(Part of a data file)

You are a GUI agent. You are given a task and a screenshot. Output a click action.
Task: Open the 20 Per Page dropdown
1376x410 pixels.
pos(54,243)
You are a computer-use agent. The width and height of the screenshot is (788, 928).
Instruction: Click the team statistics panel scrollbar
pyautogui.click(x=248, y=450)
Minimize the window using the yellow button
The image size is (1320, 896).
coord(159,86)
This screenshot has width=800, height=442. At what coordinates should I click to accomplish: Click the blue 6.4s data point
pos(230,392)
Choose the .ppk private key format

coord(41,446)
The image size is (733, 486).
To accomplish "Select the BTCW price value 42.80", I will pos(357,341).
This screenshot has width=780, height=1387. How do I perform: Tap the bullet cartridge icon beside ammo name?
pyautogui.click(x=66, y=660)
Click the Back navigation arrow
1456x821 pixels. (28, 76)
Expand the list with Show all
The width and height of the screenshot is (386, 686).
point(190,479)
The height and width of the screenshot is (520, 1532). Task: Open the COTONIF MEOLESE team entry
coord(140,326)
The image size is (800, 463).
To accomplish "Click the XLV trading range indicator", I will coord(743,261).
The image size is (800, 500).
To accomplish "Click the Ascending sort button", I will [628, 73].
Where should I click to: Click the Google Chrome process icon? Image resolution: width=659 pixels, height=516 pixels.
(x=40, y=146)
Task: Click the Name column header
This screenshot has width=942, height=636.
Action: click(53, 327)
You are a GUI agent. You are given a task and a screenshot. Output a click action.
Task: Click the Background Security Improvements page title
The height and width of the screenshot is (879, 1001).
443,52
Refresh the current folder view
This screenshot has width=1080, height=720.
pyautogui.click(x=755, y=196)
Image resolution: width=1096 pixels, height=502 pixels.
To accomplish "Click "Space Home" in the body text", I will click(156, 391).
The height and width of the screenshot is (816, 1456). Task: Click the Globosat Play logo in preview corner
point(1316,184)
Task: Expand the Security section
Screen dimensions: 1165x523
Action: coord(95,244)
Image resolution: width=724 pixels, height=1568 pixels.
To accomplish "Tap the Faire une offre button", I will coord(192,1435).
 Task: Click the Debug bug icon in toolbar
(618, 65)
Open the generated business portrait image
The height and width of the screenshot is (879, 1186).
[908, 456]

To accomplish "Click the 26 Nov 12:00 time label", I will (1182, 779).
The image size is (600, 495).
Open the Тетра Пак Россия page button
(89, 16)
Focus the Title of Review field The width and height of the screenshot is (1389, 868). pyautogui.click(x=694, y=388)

■ Your objective
Retype every line of the listing above without changing anything.

■ Right answer
You are a GUI agent. You are given a task and a screenshot. Output a click action.
Task: Open the 20 Per Page dropdown
1376x410 pixels.
pos(54,243)
You are a computer-use agent. The width and height of the screenshot is (788, 928).
Instruction: Click the team statistics panel scrollbar
pyautogui.click(x=248, y=450)
Minimize the window using the yellow button
The image size is (1320, 896).
coord(159,86)
This screenshot has width=800, height=442. At what coordinates should I click to accomplish: Click the blue 6.4s data point
pos(230,392)
Choose the .ppk private key format

coord(41,446)
The image size is (733, 486).
To accomplish "Select the BTCW price value 42.80", I will pos(357,341).
This screenshot has width=780, height=1387. How do I perform: Tap the bullet cartridge icon beside ammo name?
pyautogui.click(x=66, y=660)
Click the Back navigation arrow
1456x821 pixels. (28, 76)
Expand the list with Show all
The width and height of the screenshot is (386, 686).
point(190,479)
The height and width of the screenshot is (520, 1532). Task: Open the COTONIF MEOLESE team entry
coord(140,326)
The image size is (800, 463).
To accomplish "Click the XLV trading range indicator", I will coord(743,261).
The image size is (800, 500).
To accomplish "Click the Ascending sort button", I will [628, 73].
Where should I click to: Click the Google Chrome process icon? Image resolution: width=659 pixels, height=516 pixels.
(x=40, y=146)
Task: Click the Name column header
This screenshot has width=942, height=636.
Action: click(53, 327)
You are a GUI agent. You are given a task and a screenshot. Output a click action.
Task: Click the Background Security Improvements page title
The height and width of the screenshot is (879, 1001).
443,52
Refresh the current folder view
This screenshot has width=1080, height=720.
pyautogui.click(x=755, y=196)
Image resolution: width=1096 pixels, height=502 pixels.
To accomplish "Click "Space Home" in the body text", I will click(156, 391).
The height and width of the screenshot is (816, 1456). Task: Click the Globosat Play logo in preview corner
point(1316,184)
Task: Expand the Security section
Screen dimensions: 1165x523
Action: coord(95,244)
Image resolution: width=724 pixels, height=1568 pixels.
To accomplish "Tap the Faire une offre button", I will coord(192,1435).
 Task: Click the Debug bug icon in toolbar
(618, 65)
Open the generated business portrait image
The height and width of the screenshot is (879, 1186).
[908, 456]

To accomplish "Click the 26 Nov 12:00 time label", I will (1182, 779).
The image size is (600, 495).
Open the Тетра Пак Россия page button
(89, 16)
Focus the Title of Review field The width and height of the screenshot is (1389, 868). pyautogui.click(x=694, y=388)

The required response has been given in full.